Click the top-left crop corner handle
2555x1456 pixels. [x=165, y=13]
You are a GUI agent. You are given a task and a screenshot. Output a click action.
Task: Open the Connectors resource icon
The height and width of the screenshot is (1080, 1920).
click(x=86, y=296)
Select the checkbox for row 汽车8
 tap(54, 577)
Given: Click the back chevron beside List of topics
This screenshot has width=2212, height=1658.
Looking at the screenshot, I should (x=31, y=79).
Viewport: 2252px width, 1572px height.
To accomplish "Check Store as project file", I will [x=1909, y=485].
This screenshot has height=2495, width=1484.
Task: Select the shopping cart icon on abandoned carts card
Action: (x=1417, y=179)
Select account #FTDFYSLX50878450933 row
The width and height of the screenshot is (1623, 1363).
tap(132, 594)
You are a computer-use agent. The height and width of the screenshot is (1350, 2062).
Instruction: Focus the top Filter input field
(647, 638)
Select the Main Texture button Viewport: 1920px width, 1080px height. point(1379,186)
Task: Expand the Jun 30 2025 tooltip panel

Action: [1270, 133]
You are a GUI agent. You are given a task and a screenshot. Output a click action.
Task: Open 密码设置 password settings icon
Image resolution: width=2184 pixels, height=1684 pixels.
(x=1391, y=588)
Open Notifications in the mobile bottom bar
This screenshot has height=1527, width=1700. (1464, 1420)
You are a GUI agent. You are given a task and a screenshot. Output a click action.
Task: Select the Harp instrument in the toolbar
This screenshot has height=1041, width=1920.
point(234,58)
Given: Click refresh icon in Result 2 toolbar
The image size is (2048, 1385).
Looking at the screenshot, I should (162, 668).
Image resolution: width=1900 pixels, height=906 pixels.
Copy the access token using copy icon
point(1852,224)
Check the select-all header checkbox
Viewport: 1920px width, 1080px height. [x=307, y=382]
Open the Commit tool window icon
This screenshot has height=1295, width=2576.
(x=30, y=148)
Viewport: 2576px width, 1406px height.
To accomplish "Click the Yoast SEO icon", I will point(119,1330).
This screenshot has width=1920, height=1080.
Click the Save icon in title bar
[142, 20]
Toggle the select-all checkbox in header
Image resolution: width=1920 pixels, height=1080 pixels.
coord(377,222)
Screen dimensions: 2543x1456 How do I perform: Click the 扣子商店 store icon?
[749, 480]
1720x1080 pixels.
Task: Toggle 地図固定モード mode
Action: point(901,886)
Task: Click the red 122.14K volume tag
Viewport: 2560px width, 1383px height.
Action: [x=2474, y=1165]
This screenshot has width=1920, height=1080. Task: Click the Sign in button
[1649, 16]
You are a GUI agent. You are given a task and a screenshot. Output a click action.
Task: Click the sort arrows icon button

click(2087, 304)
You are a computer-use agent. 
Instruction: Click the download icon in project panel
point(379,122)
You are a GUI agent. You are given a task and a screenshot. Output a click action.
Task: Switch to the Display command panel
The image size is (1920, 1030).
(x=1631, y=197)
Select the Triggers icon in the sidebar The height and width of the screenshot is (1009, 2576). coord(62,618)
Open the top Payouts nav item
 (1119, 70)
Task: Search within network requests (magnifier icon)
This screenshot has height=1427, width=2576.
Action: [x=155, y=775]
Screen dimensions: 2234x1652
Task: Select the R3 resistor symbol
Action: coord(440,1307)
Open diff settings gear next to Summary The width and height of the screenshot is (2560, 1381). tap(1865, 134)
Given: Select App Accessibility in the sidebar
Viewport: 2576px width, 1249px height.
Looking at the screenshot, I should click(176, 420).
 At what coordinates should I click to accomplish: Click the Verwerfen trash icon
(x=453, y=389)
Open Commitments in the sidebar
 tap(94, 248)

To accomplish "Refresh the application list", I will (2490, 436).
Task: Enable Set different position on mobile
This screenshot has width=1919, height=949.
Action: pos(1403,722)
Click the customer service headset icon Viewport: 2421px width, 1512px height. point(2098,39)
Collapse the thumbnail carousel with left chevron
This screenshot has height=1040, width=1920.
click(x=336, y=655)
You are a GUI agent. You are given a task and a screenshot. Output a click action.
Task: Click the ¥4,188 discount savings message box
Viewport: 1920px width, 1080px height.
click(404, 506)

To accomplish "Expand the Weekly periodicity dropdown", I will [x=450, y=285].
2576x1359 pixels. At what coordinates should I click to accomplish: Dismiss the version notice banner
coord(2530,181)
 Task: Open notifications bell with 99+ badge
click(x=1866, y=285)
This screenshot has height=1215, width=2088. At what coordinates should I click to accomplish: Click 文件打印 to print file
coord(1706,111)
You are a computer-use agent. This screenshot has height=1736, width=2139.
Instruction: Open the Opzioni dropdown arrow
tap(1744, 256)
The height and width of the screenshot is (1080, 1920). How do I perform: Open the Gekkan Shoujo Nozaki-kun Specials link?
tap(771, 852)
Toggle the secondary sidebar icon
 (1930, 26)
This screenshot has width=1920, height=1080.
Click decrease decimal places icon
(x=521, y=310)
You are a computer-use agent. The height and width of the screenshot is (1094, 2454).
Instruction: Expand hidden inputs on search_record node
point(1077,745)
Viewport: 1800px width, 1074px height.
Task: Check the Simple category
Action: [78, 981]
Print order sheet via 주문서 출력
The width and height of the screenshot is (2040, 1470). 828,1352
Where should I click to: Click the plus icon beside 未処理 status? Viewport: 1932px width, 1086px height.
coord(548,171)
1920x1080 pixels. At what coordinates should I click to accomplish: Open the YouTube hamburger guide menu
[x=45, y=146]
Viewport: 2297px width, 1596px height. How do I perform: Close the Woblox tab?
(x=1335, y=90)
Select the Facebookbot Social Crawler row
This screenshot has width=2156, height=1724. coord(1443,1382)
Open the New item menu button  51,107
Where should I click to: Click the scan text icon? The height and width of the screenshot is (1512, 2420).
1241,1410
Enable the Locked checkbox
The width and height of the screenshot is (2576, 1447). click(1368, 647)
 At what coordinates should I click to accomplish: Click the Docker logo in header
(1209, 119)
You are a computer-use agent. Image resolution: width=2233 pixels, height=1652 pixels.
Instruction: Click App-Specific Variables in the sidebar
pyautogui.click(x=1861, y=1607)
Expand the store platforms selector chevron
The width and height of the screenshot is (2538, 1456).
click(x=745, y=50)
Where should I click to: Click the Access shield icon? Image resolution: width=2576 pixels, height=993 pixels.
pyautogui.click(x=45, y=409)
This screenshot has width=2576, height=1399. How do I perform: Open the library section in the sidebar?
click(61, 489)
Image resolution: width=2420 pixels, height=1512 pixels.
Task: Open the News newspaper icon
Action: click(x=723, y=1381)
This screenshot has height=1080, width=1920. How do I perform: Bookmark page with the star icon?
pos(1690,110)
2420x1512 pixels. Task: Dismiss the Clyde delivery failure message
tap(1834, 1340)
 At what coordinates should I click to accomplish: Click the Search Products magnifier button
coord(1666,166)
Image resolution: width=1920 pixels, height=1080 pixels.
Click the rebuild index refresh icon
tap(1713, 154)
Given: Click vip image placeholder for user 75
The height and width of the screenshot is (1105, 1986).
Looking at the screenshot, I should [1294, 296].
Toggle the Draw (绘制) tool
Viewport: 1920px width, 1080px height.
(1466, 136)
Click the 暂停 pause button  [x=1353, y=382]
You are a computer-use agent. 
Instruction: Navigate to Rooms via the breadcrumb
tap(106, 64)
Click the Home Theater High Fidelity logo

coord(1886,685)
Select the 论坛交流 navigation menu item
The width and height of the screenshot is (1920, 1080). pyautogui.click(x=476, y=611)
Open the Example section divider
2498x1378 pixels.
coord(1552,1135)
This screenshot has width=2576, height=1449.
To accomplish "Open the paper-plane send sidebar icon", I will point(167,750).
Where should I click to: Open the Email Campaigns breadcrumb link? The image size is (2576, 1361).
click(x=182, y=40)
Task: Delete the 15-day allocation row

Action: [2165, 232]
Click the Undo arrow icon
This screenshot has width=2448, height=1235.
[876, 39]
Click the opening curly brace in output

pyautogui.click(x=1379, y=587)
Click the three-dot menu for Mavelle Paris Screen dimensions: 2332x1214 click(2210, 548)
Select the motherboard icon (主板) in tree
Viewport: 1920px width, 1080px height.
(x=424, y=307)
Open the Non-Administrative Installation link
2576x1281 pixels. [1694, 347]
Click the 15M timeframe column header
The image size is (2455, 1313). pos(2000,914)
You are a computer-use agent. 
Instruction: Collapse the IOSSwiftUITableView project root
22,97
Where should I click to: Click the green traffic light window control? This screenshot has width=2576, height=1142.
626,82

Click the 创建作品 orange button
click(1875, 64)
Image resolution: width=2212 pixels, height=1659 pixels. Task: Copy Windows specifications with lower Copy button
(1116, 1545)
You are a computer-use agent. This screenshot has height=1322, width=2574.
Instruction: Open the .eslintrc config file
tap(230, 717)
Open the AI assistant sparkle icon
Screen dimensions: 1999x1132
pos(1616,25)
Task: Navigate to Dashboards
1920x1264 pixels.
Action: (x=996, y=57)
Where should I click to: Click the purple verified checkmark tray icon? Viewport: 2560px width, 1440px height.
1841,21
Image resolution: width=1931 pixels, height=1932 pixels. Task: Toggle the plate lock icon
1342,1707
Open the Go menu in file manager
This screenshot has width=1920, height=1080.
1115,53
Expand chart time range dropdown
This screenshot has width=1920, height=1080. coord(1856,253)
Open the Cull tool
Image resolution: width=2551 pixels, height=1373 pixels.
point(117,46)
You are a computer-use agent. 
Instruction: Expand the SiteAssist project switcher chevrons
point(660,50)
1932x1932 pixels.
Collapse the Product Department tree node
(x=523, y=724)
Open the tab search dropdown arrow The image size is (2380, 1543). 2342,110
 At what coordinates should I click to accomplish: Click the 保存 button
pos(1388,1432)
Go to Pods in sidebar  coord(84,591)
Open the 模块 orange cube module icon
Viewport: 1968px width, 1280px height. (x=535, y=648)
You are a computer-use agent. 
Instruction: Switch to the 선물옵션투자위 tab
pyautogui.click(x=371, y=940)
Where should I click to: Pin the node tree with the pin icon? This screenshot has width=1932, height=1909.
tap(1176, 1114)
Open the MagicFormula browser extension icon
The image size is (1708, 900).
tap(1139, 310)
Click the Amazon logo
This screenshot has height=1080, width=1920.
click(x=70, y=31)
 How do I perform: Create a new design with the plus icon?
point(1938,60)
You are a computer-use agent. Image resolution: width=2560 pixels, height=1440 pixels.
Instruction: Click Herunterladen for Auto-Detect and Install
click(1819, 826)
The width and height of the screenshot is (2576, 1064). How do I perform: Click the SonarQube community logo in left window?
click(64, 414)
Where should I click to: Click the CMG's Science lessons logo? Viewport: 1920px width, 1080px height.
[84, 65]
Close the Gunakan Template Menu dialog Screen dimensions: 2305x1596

= = = = =

= Exercise aim =
Give back, exactly as written, the stretch from the line with "Instruction: Collapse the" through the line with "Open the Go menu in file manager", and no other lines from the records above.

= Exercise solution =
Instruction: Collapse the IOSSwiftUITableView project root
22,97
Where should I click to: Click the green traffic light window control? This screenshot has width=2576, height=1142.
626,82

Click the 创建作品 orange button
click(1875, 64)
Image resolution: width=2212 pixels, height=1659 pixels. Task: Copy Windows specifications with lower Copy button
(1116, 1545)
You are a computer-use agent. This screenshot has height=1322, width=2574.
Instruction: Open the .eslintrc config file
tap(230, 717)
Open the AI assistant sparkle icon
Screen dimensions: 1999x1132
pos(1616,25)
Task: Navigate to Dashboards
1920x1264 pixels.
Action: (x=996, y=57)
Where should I click to: Click the purple verified checkmark tray icon? Viewport: 2560px width, 1440px height.
1841,21
Image resolution: width=1931 pixels, height=1932 pixels. Task: Toggle the plate lock icon
1342,1707
Open the Go menu in file manager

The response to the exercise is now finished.